## Required work
Please say, using the customs ruling excerpt below, how long after the disputed decision a protest against a denial of reliquidation under 19 U.S.C. 1520(c)(1) must be filed.

## Exercise passage
__________

The protestant claims that the entry at issue was inadvertently liquidated with another drawback claim (claim number AA-0121101-1, which is not at issue). The protestant also argues that the only change ever made to the subject drawback claim was to voluntarily change the receipt date on certain third party importer deliveries, which did not impact the claim. The protestant cites to Headquarters ruling (HQ) 224417 and HQ 221080.

The protestant requested by letter dated May 10, 1996 that the drawback claim be reliquidated with drawback allowed pursuant to 19 U.S.C. 1520(c)(1) alleging the liquidation was erroneous due a mistake of fact. The mistake of fact asserted was the discrepancy between the dates of delivery shown on the certificates of delivery and those shown on Attachment 2 to the drawback claim. The request for reliquidation was denied by letter dated June 28, 1996. This protest against that denial was filed August 13, 1996.

ISSUE:

Whether the denial of the request for reliquidation under 19 U.S.C. 1520(c)(1) was proper?

LAW AND ANALYSIS:

A protest against a denial of a request to reliquidate an entry under 19 U.S.C. 1520(c)(1) is a matter covered by 19 U.S.C. 1514(a)(7). Under 19 U.S.C. 1514(c)(3)(B), such a protest must be filed within 90 days after the date of the decision disputed. In this case, the filing of the protest on August 13, 1996 against the refusal to reliquidate of June 27, 1996 would be timely.

The key issue is whether 19 U.S.C. 1520(c)(1) covers this situation. We find that it does not for the following reasons:

19 U.S.C. 1520(c)(1) is an exception to the finality of section 1514. Under section 1520(c)(1), Customs may reliquidate an entry to correct a clerical error, mistake of fact, or other inadvertence, not amounting to an error in the construction of a law. The error must be adverse to the importer and manifest from the record or established by documentary evidence and brought to the attention of Customs within one year after the date of liquidation. The relief provided for under 19 U.S.C. 1520(c)(1) is not an alternative to the relief provided for in the form of protests under 19 U.S.C. 1514. Section 1520(c)(1) on affords "limited relief in the situations defined therein" (Phillips Petroleum Company v. United States, 54 CCPA 7, 11, C.A.D. 893 (1966), quoted in Godchaux-Henderson Sugar Co., Inc. v. United States, 9 CIT 553, 555, 622 F. Supp. 1083 (1985), and Concentric Pumps, Ltd. v. United States, 10 CIT 505,508, 643 F. Supp. 623 (1986)).

__________

## Information supplied

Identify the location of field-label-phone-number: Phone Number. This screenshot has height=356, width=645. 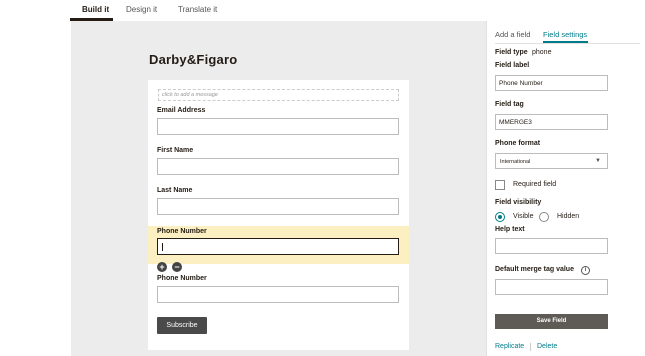
(182, 278).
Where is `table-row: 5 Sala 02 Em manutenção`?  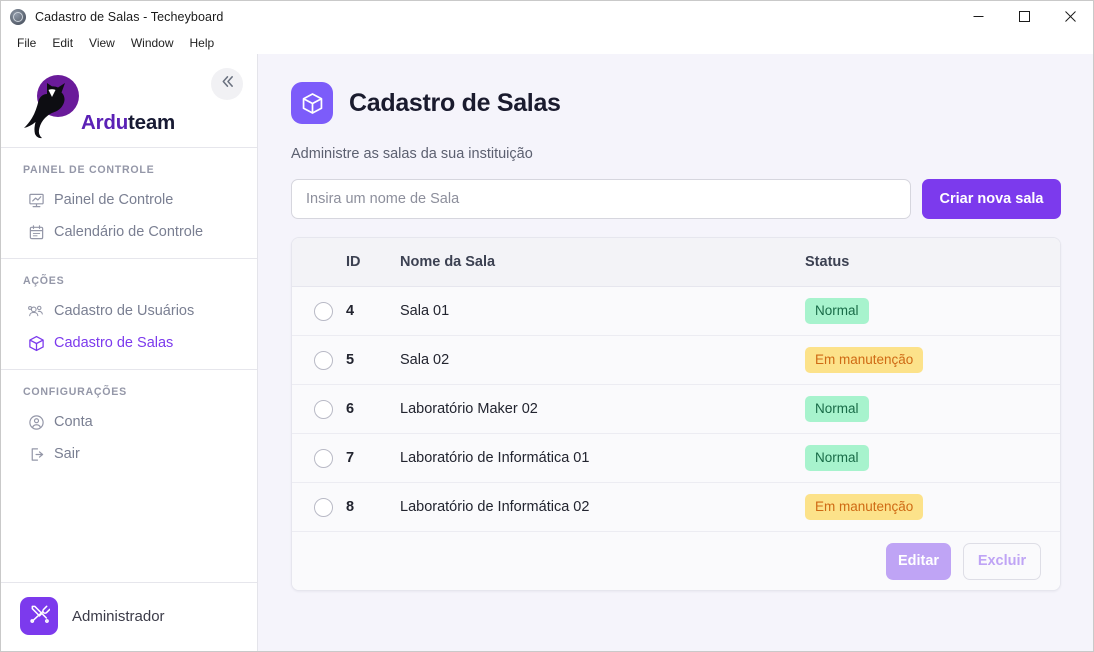
table-row: 5 Sala 02 Em manutenção is located at coordinates (676, 360).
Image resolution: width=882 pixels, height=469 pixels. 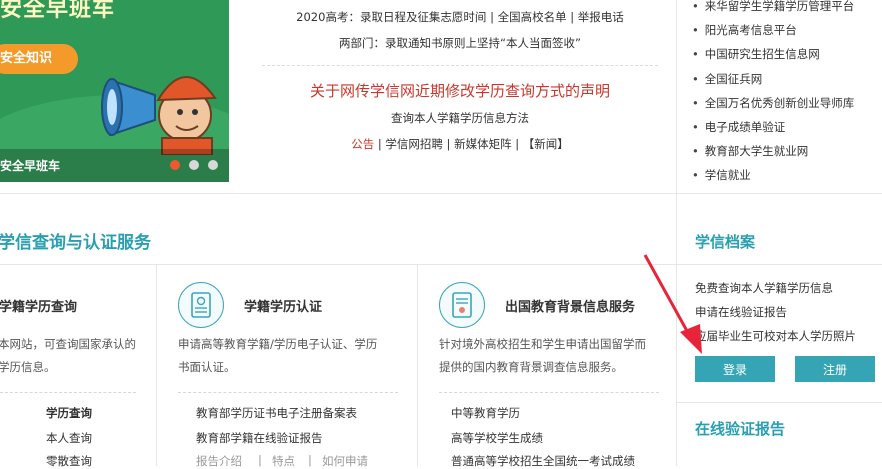 What do you see at coordinates (543, 461) in the screenshot?
I see `link-gaokao-scores: 普通高等学校招生全国统一考试成绩` at bounding box center [543, 461].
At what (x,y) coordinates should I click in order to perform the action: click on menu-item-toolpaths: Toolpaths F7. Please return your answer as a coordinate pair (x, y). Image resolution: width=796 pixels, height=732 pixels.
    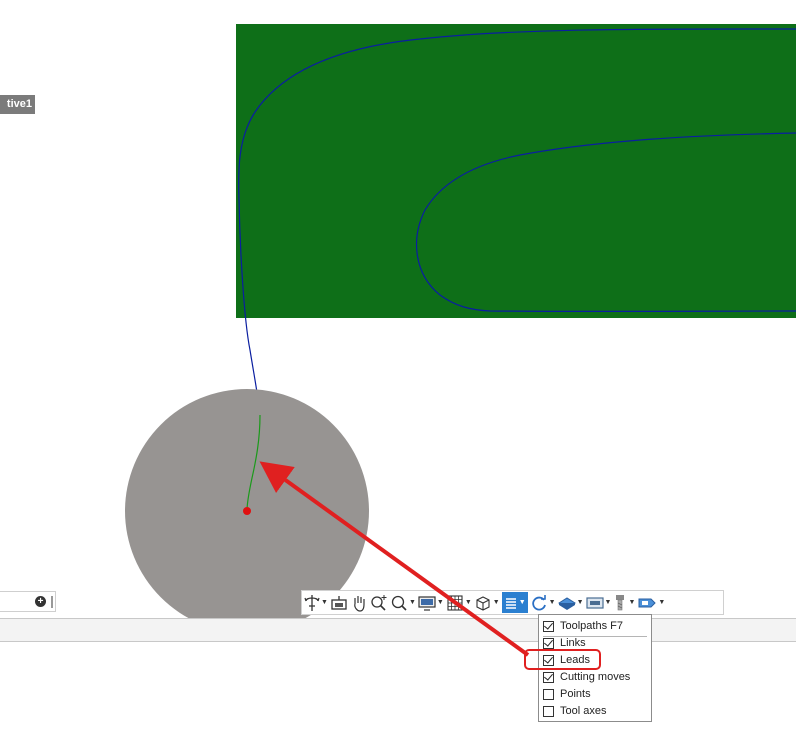
    Looking at the image, I should click on (583, 626).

__________

## Response to this exercise
Such a protest must be filed within 90 days after the date of the decision disputed.